X chromosome Research

According to the NIH, the X chromosome:

is one of the two sex chromosomes in humans (the other is the Y chromosome). The X chromosome spans about 155 million DNA building blocks (base pairs), [likely contains 800 to 900 genes that provide instructions for making proteins], and represents approximately 5 percent of the total DNA in cells.

Women have 2 X chromosomes, while men have one X chromosome and one Y chromosome. However, each X chromosome contains different DNA sequences.

So why did researchers decide to start sequencing the X chromosome as opposed to another human chromosome? Well, the X chromosome plays a role in disease development, such as hemophilia or Duchenne muscular dystrophy (DMD).
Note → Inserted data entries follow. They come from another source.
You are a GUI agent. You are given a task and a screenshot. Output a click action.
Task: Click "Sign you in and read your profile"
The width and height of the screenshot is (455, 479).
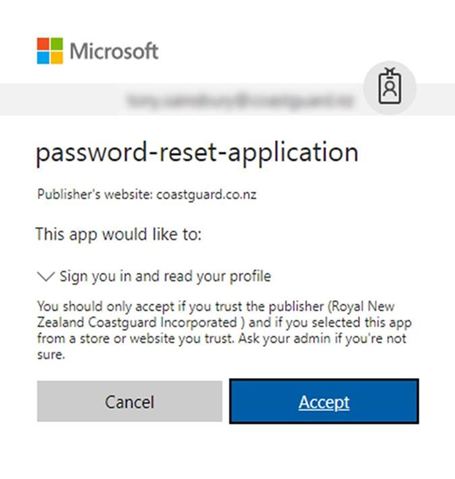tap(165, 276)
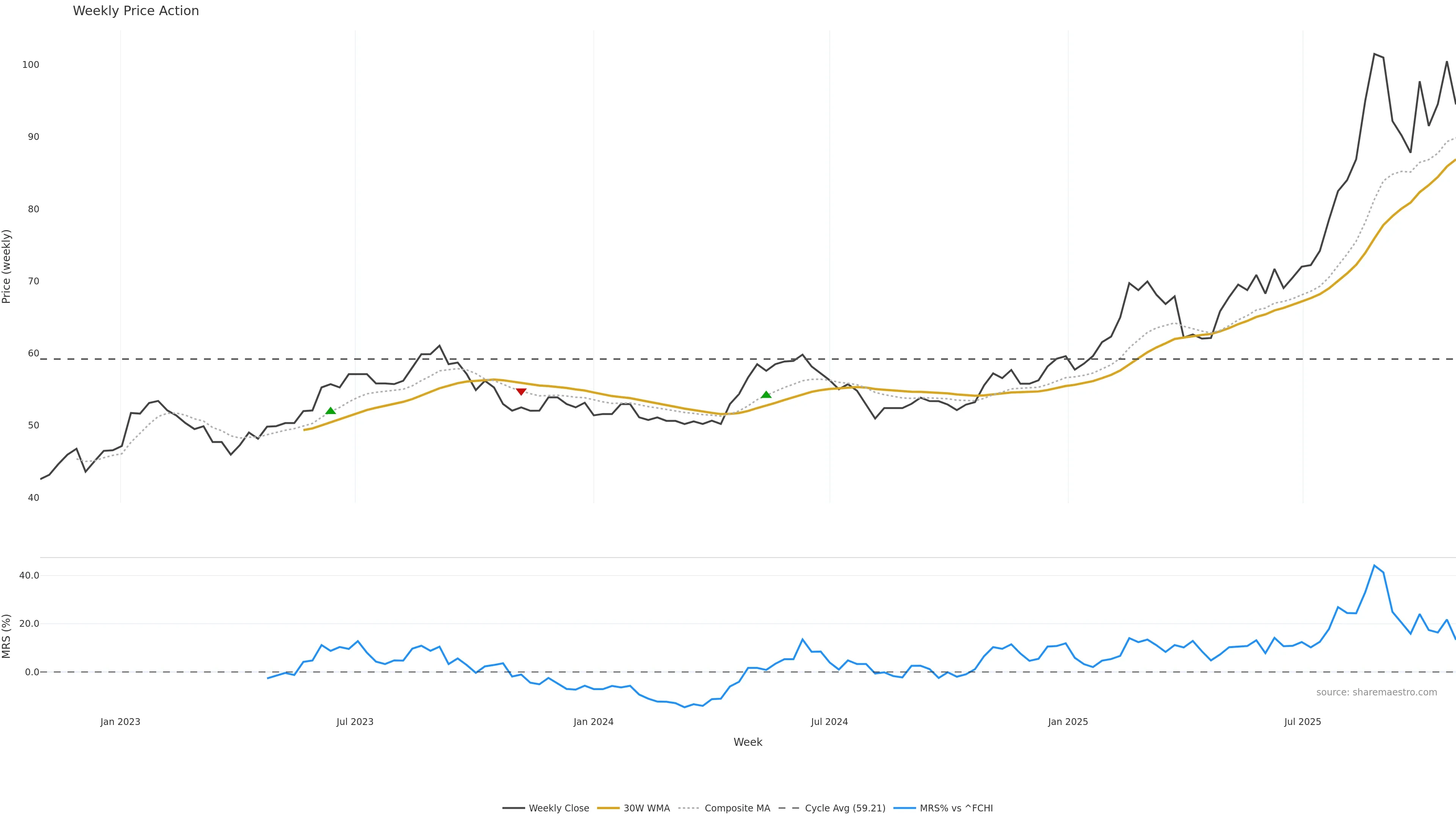Click the blue MRS% legend line swatch
Screen dimensions: 1456x819
pos(904,808)
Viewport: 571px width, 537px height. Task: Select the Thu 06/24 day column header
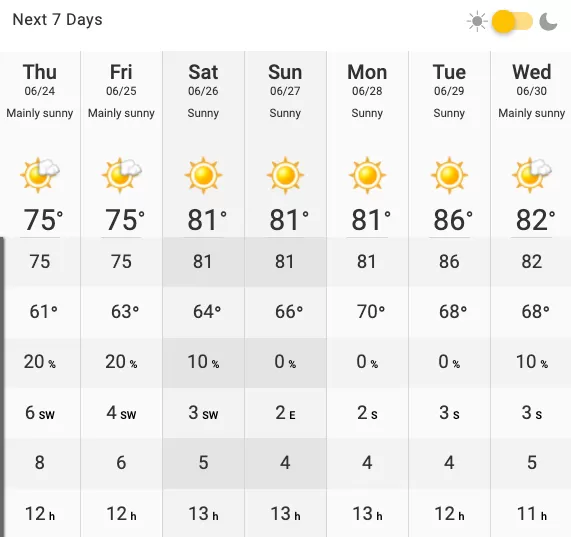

Since women have two X chromosomes, they are less likely to develop these conditions unless both c. However, males require only one defective, damaged, or mutated gene.

The Research

Throughout the study, which is an initiative from the Telomere-to-Telomere (T2T) consortium, researchers chose to study and sequence a specialized cell with identical X chromosomes. First, they analyzed the cell’s DNA molecules using two different technologies. As opposed to traditional technologies, these new tools allowed researchers to examine long DNA sequences rather than splicing them into pieces.

Next, researchers used a proprietary computer program to link together these long sequences. The goal was to figure out the centromere, or the middle portion of the chromosome that contains 3 million repetitive DNA bases. To ensure that their findings were valid, the research team performed many tests. There is still much to do: determining what exists within this sequence, how it may change the course of genomics, and whether it can be used for treatments. However, researchers are excited to enter into this new and uncharted territory.

Jessica Lynn

Jessica Lynn

Jessica Lynn has an educational background in writing and marketing. She firmly believes in the power of writing in amplifying voices, and looks forward to doing so for the rare disease community.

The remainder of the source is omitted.